• **Task statement**
Copy the rows from the line with "This screenshot has width=1080, height=441." to the line with "pos(1004,229)" exactly, and leave the pictures out of your answer.

• **Material to process**
↓

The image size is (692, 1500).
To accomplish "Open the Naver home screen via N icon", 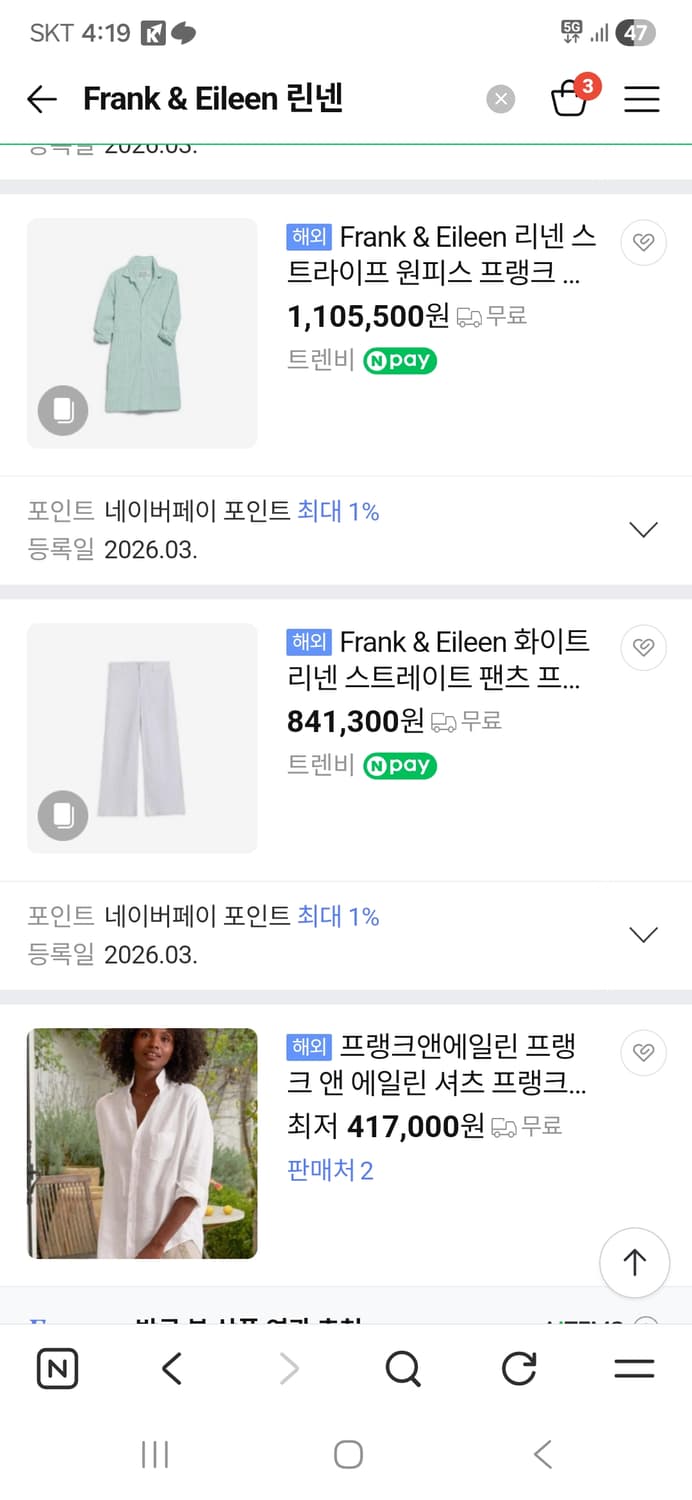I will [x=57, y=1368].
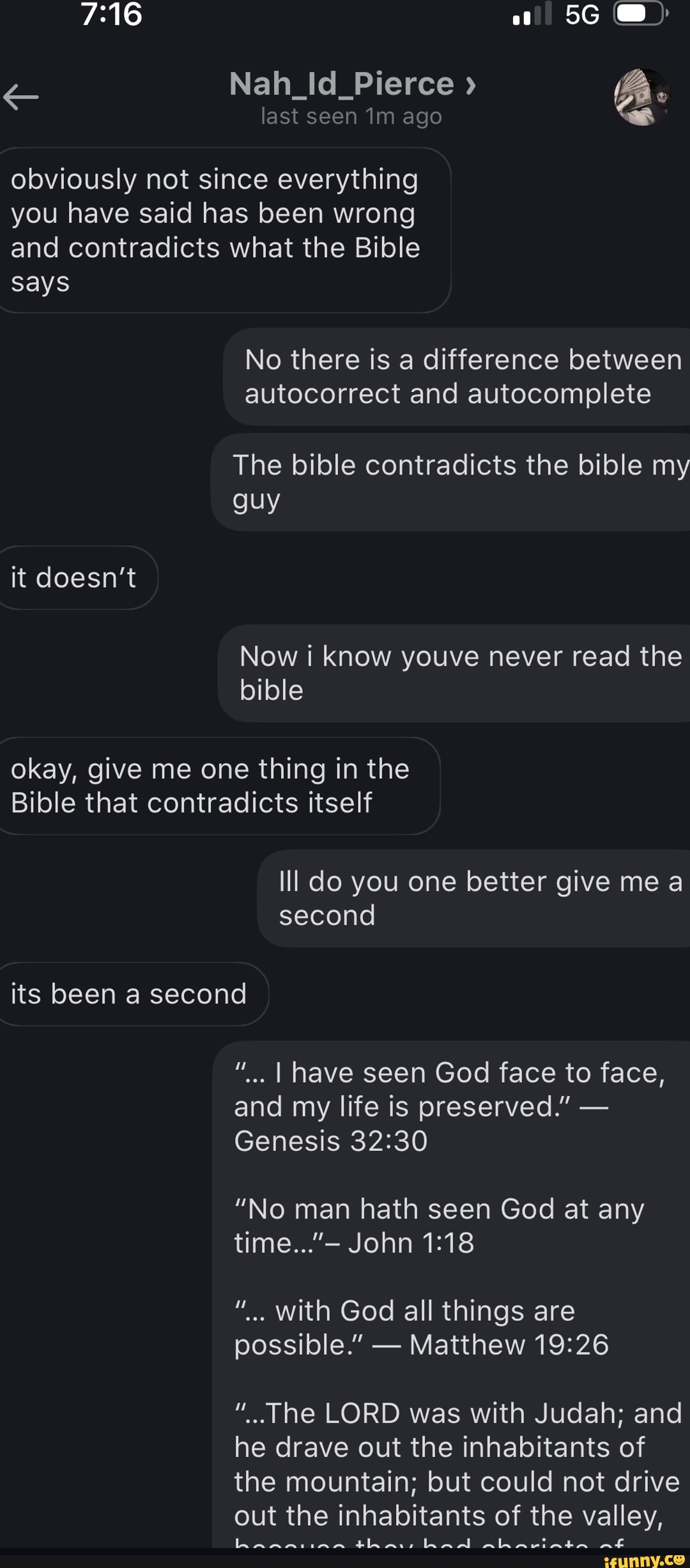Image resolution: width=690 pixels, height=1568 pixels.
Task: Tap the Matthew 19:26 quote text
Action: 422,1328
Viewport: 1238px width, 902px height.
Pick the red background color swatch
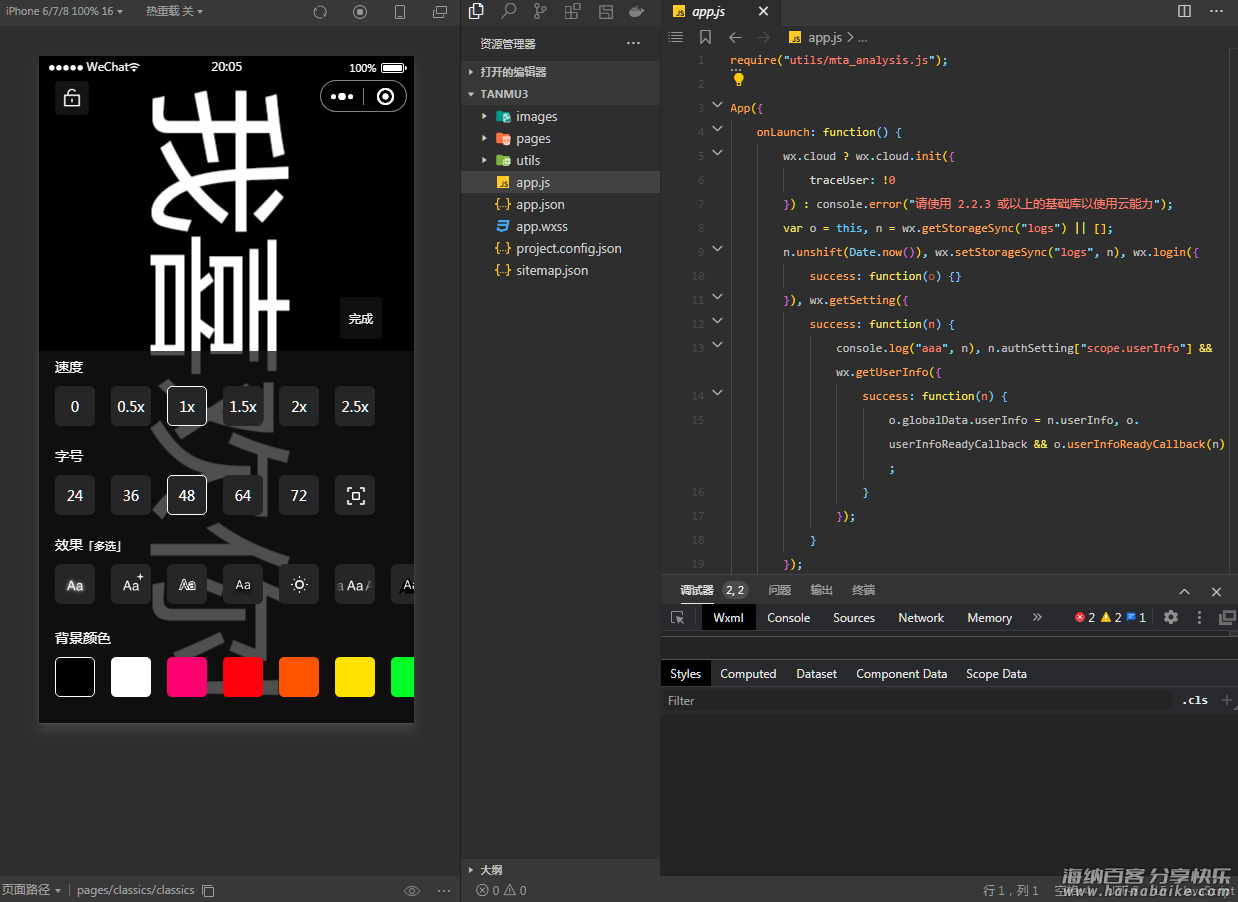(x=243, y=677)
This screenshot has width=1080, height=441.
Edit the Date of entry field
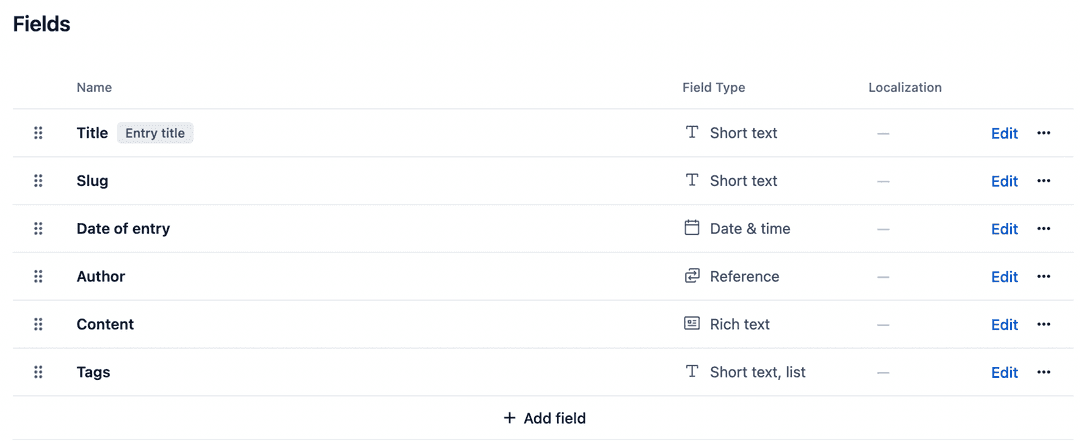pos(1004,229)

↑
↓

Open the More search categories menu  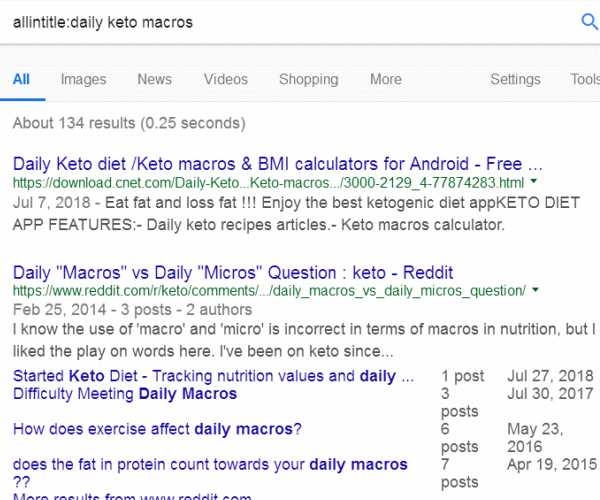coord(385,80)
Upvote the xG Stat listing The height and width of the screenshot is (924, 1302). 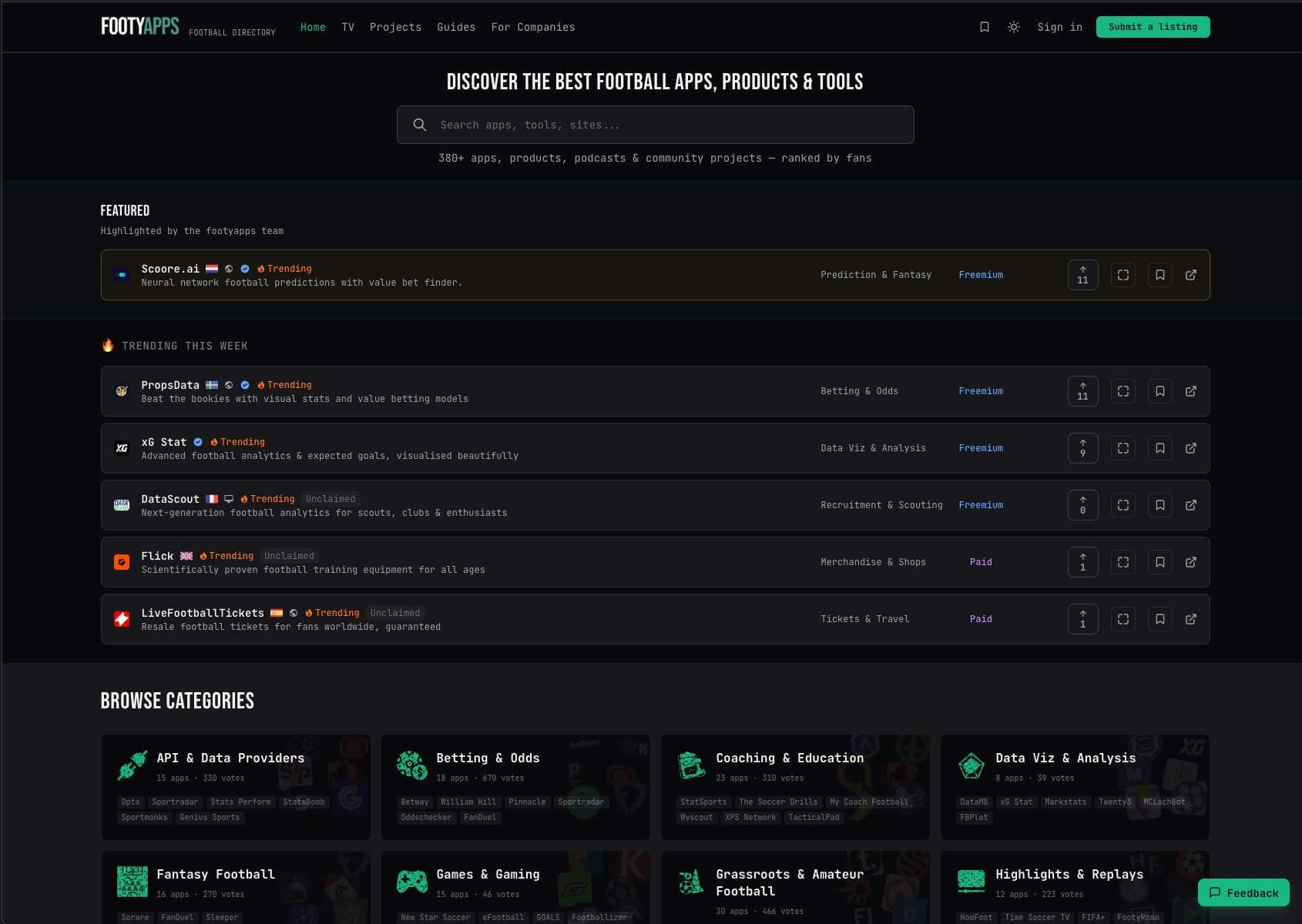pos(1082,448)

↑
↓

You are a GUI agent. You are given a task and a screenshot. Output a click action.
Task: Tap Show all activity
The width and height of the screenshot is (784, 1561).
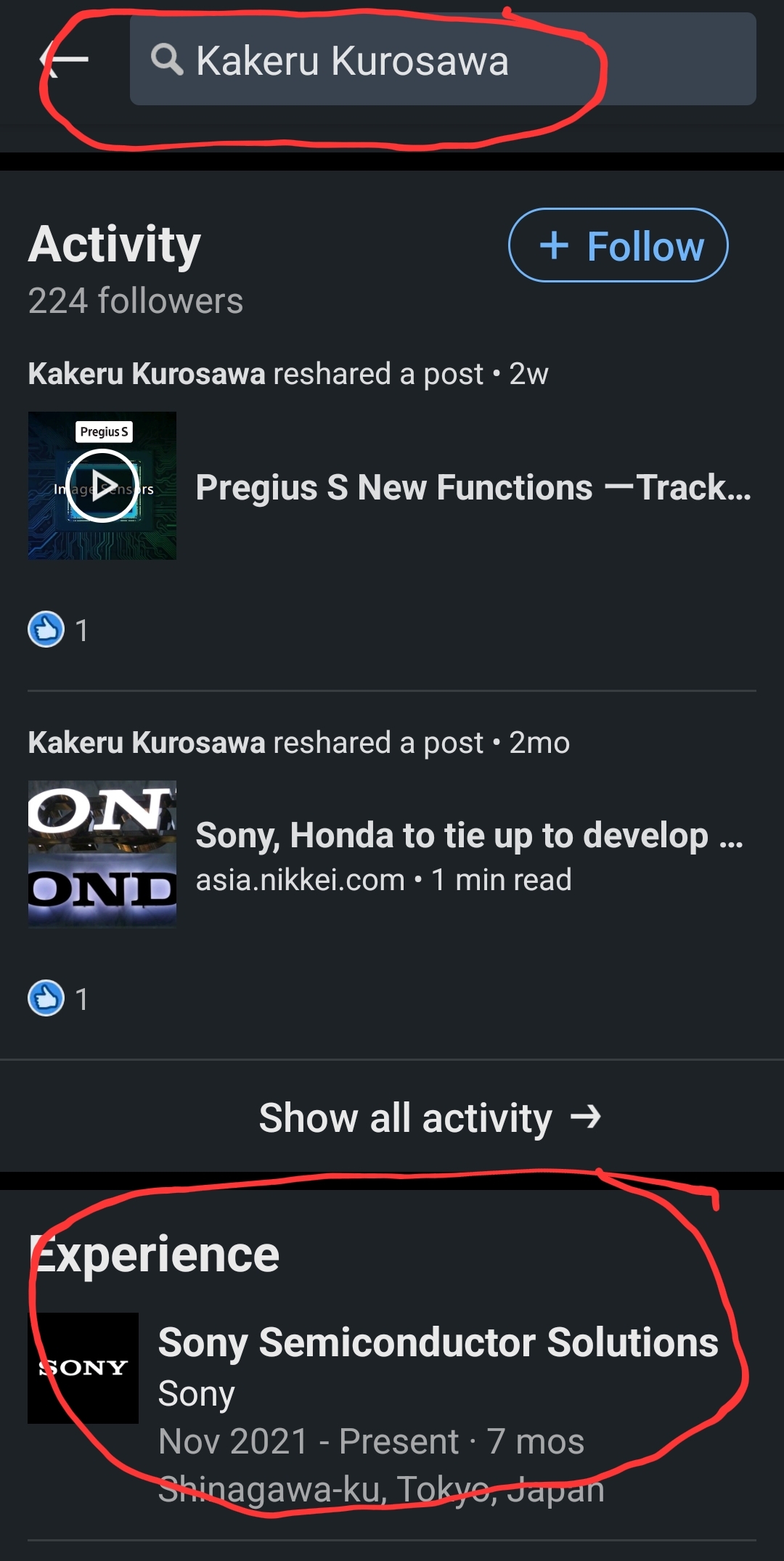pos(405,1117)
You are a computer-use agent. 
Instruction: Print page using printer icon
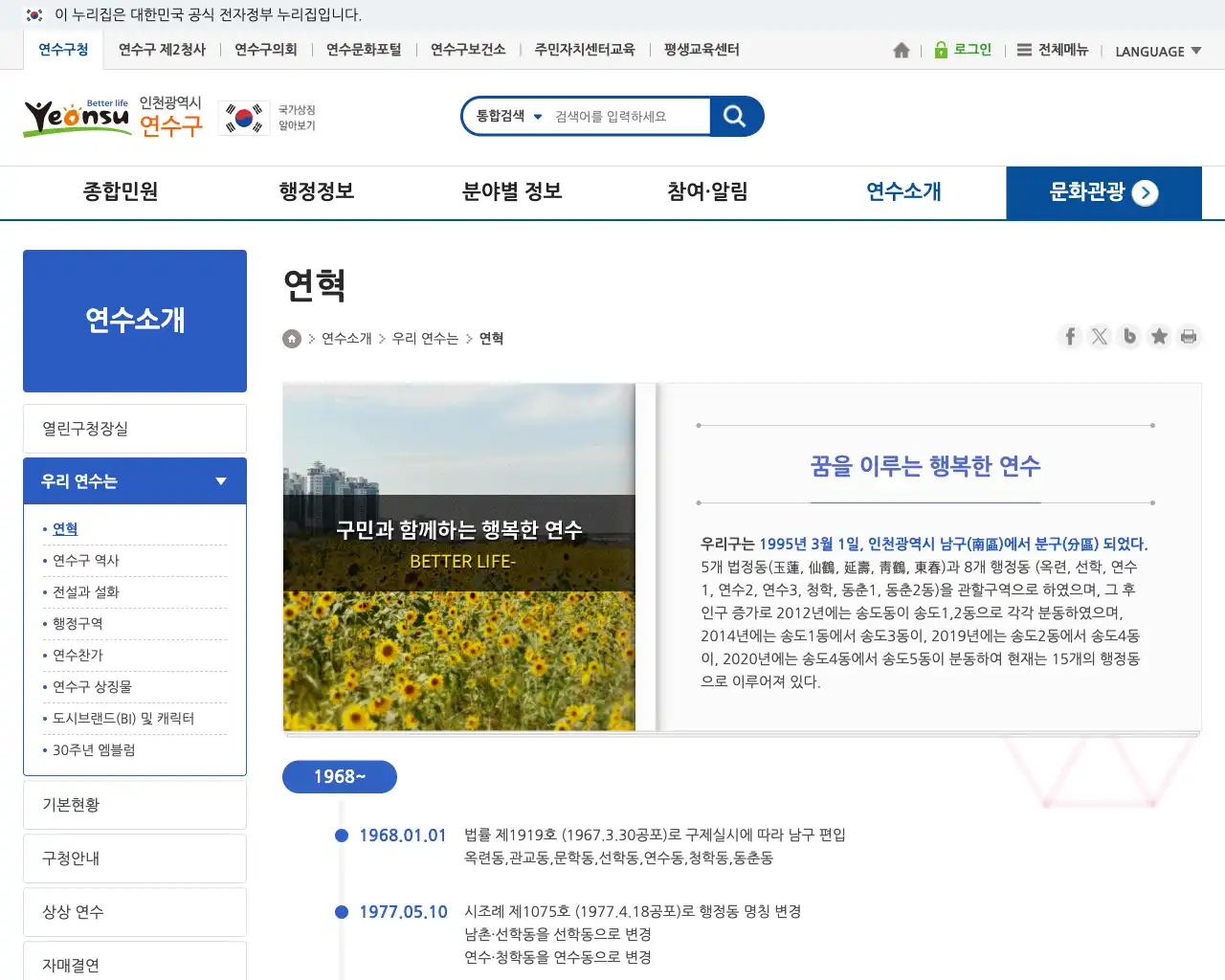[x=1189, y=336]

↑

• **Finished answer**
This screenshot has width=1080, height=441.
Edit the Date of entry field
pos(1004,229)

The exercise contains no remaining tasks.